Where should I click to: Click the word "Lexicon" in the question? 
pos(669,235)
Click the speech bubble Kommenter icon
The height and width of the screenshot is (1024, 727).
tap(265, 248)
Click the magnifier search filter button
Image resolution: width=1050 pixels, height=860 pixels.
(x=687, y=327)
———
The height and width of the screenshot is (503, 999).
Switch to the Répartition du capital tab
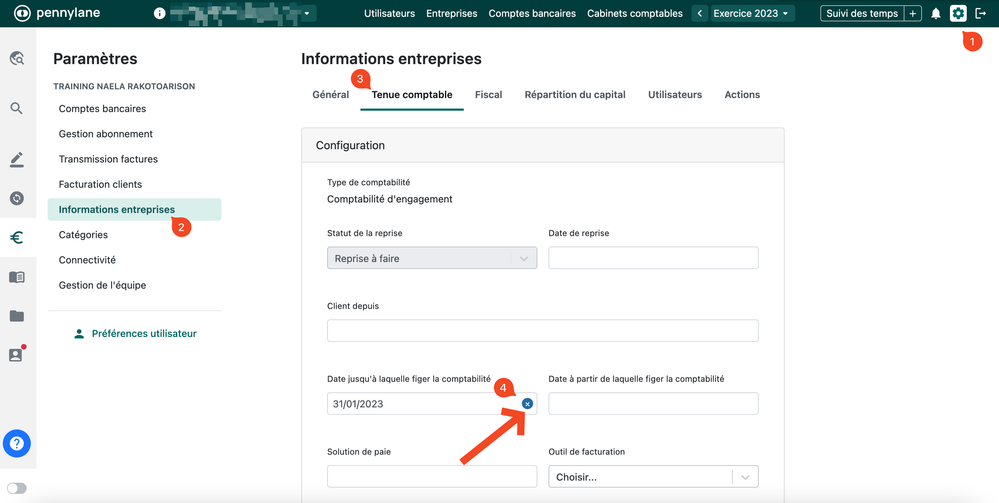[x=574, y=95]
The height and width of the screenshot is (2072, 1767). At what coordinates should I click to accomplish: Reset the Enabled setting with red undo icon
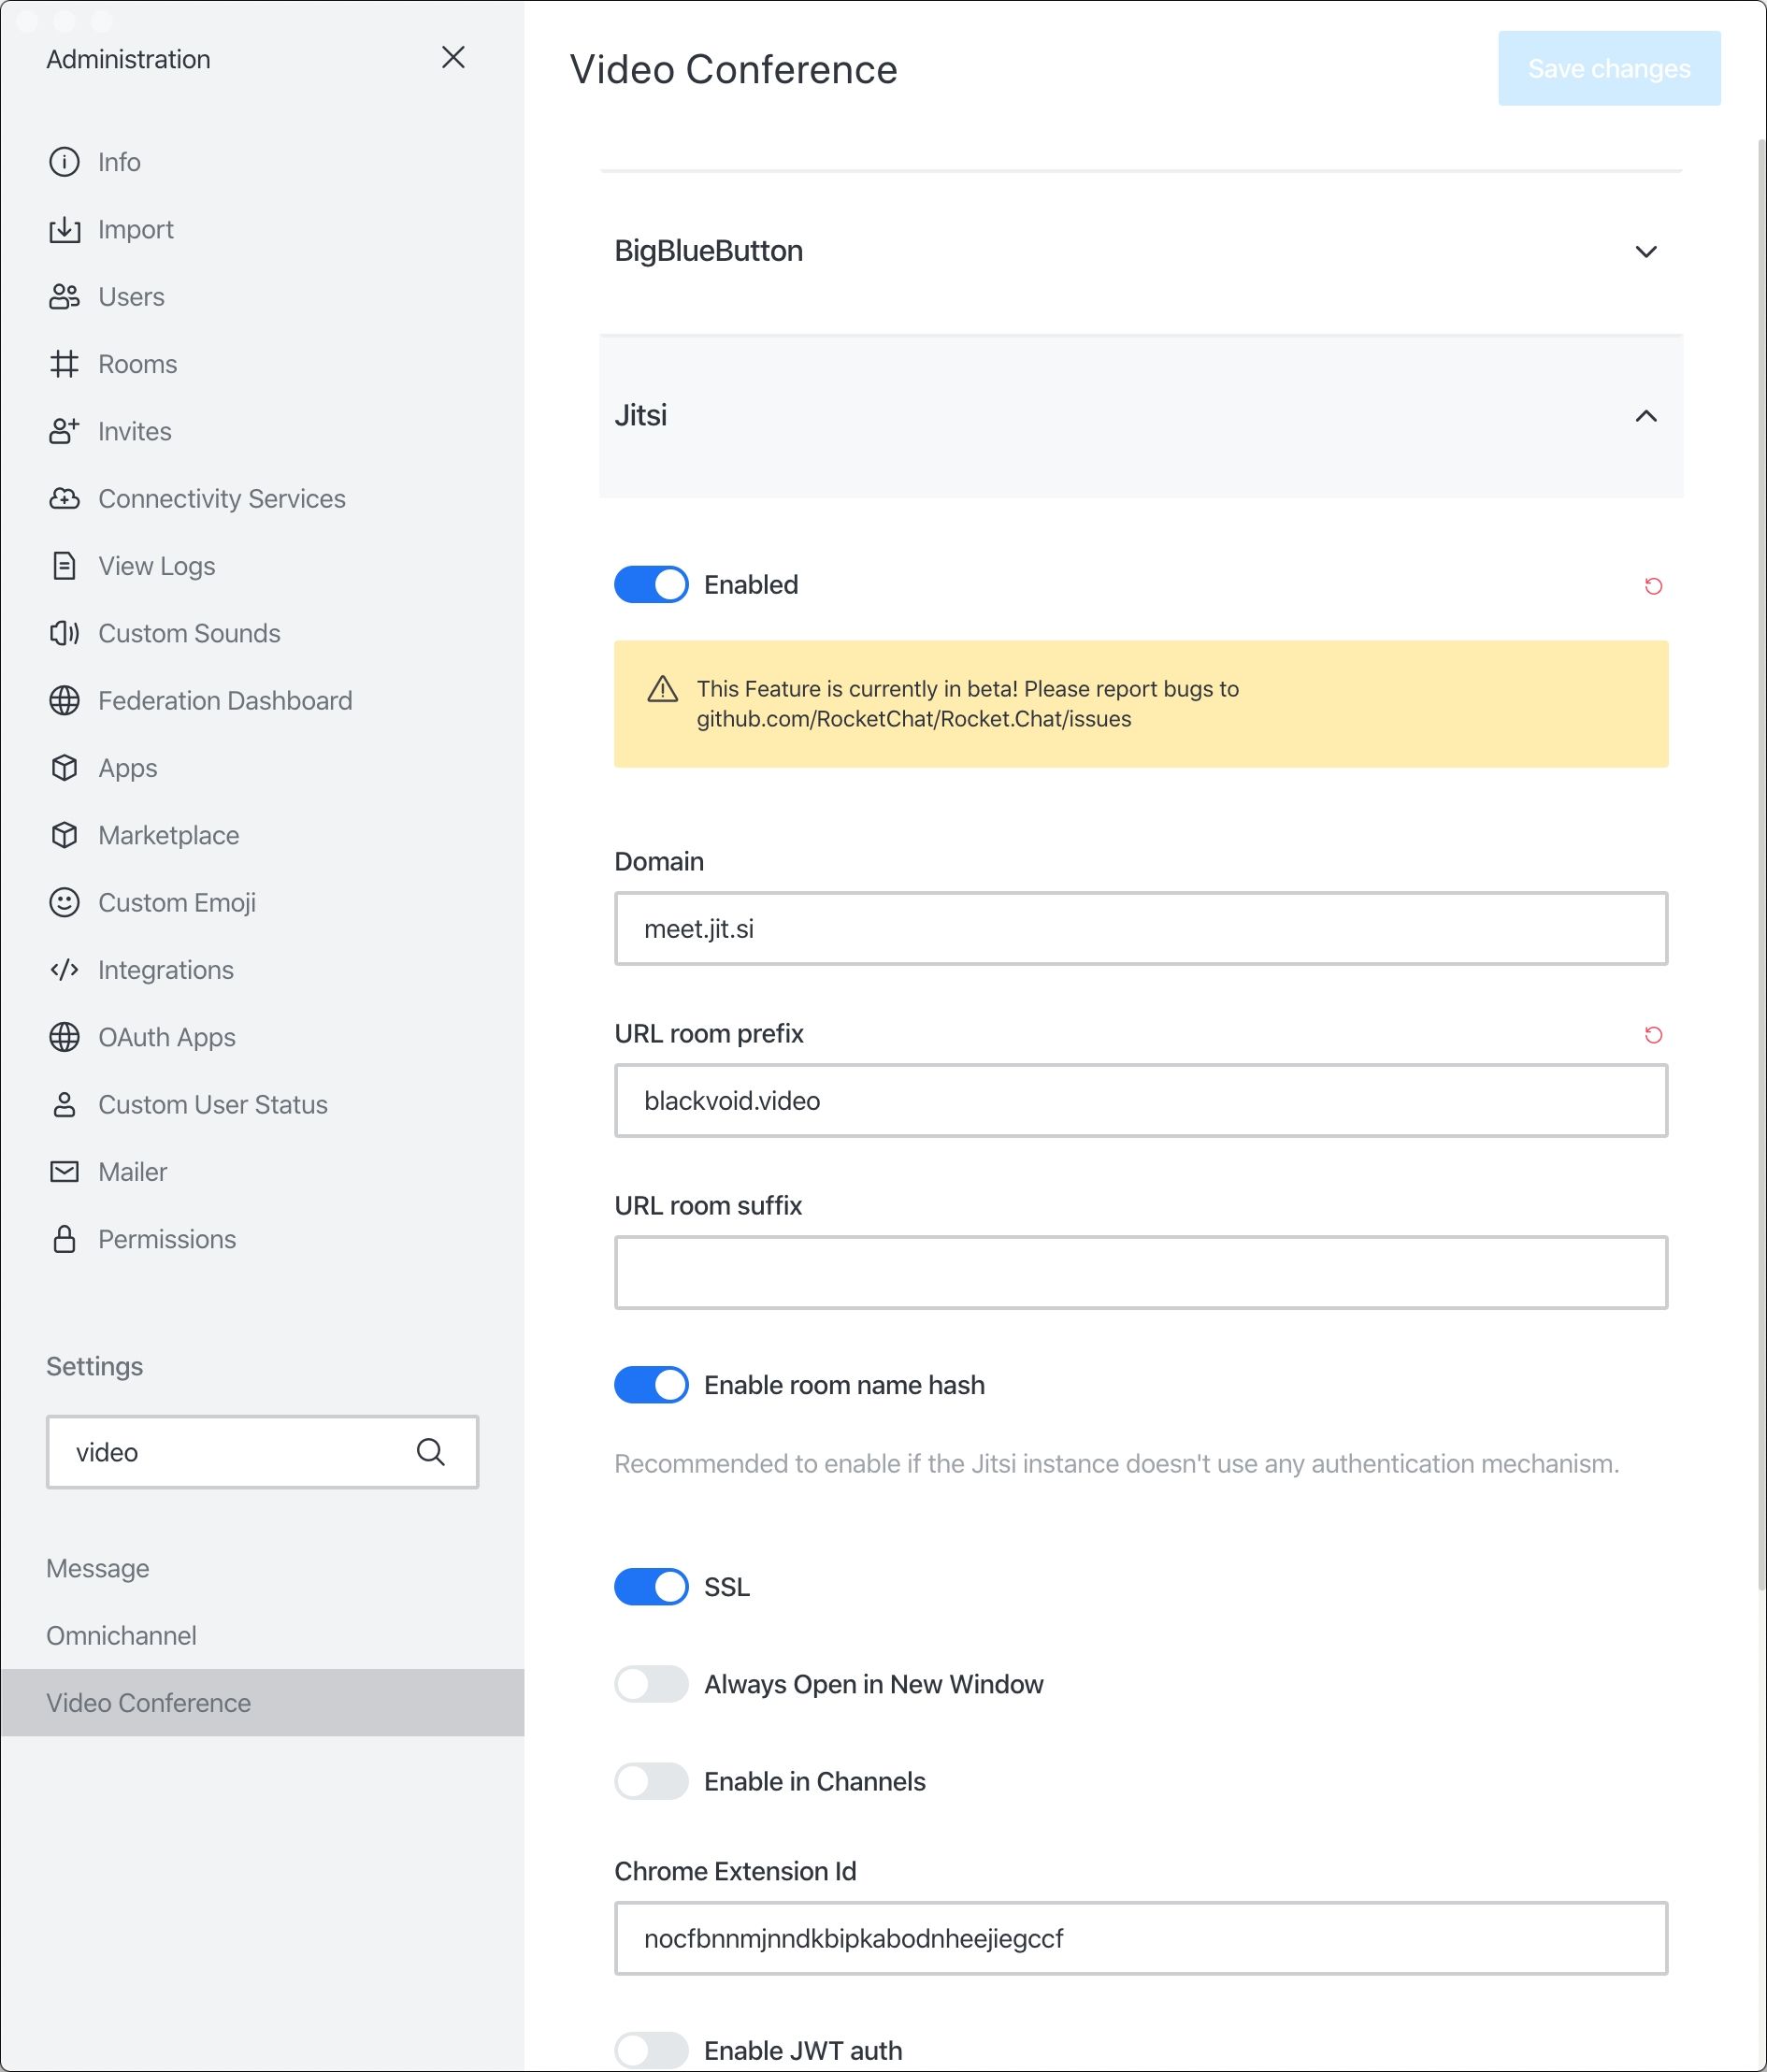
———
위 기록에서 "Click the speech bubble Kommenter icon" 문구가 있는 줄부터 "(x=687, y=327)" 문구가 있는 줄까지, 양 끝 줄을 포함하여 그대로 다시 적으세요. 이 범위 밖의 줄은 적지 마세요.

최종 답변:
Click the speech bubble Kommenter icon
The height and width of the screenshot is (1024, 727).
tap(265, 248)
Click the magnifier search filter button
Image resolution: width=1050 pixels, height=860 pixels.
(x=687, y=327)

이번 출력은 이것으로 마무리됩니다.